Wem die weitere wirtschaftliche Entwicklung unseres Landes am Herzen liegt - davon soll es in der Unionsfraktion auch einige geben -, der sollte alles unternehmen, um die sich bereits abzeichnende Hysterie

(Martin Kayenburg [CDU]: Na, na!)

bei der Beschreibung terroristischer Bedrohungslagen abzumildern. Bereits heute fliegen immer weniger Menschen mit fatalen Folgen für die Fluggesellschaften und die Flughafengesellschaften nebst anhängender Betriebe, für die Produktionsbetriebe von Flugzeugen, obwohl sich die Wahrscheinlichkeit einer Flugzeugentführung in Deutschland nicht erhöht hat. Schon heute kaufen die Menschen weniger langlebige Konsumgüter, weil - wie wir wissen - Furcht Attentismus erzeugt. Schon heute sind Gewerbeflächen in Hochhäusern nur noch schwer zu vermarkten - mit aller Konsequenz für die Bauwirtschaft, die gewerblichen Vermieter und die Banken.

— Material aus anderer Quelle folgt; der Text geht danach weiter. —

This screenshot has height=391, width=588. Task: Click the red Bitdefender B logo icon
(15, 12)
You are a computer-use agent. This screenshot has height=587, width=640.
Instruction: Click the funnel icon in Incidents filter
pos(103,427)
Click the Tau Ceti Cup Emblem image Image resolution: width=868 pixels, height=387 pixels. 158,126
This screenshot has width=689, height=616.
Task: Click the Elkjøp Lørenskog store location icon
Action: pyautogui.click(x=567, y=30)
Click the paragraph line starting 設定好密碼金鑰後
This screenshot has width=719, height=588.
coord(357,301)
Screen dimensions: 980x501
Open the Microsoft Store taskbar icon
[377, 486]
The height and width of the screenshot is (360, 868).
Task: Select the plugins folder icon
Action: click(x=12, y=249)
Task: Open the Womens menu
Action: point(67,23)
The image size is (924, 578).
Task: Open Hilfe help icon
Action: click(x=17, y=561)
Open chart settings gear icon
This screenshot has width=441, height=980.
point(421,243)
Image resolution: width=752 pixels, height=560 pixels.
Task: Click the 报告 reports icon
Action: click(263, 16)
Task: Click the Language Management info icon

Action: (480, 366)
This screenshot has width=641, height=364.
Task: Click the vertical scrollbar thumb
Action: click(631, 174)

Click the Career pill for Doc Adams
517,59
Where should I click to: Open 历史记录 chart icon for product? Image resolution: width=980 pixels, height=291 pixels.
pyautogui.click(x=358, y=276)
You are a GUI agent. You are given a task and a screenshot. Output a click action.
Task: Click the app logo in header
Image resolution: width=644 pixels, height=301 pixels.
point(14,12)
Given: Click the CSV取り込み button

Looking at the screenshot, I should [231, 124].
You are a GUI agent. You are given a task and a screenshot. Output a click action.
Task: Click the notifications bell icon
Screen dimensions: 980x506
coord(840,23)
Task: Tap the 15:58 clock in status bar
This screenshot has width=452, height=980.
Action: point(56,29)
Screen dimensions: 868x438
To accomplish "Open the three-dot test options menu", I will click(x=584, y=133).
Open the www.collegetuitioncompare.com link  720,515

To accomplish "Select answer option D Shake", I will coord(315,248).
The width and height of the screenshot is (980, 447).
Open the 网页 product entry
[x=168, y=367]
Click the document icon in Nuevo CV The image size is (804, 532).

Trittbrettfahrer, die mit der Furcht der Menschen vor terroristischen Aktivitäten ihre Scherze treiben, ob sie nun Papierschnipsel oder Waschpulver verschicken, sind schlimm genug. Politische Trittbrettfahrer, die mit der Behauptung einer Bekämpfung des Terrorismus alle diejenigen Maßnahmen schnell auf den Weg bringen wollen, denen sich eine freiheitliche Gesellschaft bei aller Vernunft in ruhigen Zeiten widersetzen würde, sind weitaus gefährlicher.

(Beifall bei FDP, SPD, BÜNDNIS 90/DIE GRÜNEN und SSW)

Die „Zeit“ urteilte in ihrer Ausgabe vom 11. Oktober 2001, die jetzt von der Bundesregierung auf den Weg gebrachten Maßnahmepakete machten aus Deutschland noch keinen Polizeistaat. Sie fügte an, allerdings benötigte ein Polizeistaat kaum zusätzliche Gesetze, er brauchte nur die derzeit geplanten massiv anzuwenden. Dies sollten wir immer im Auge behalten.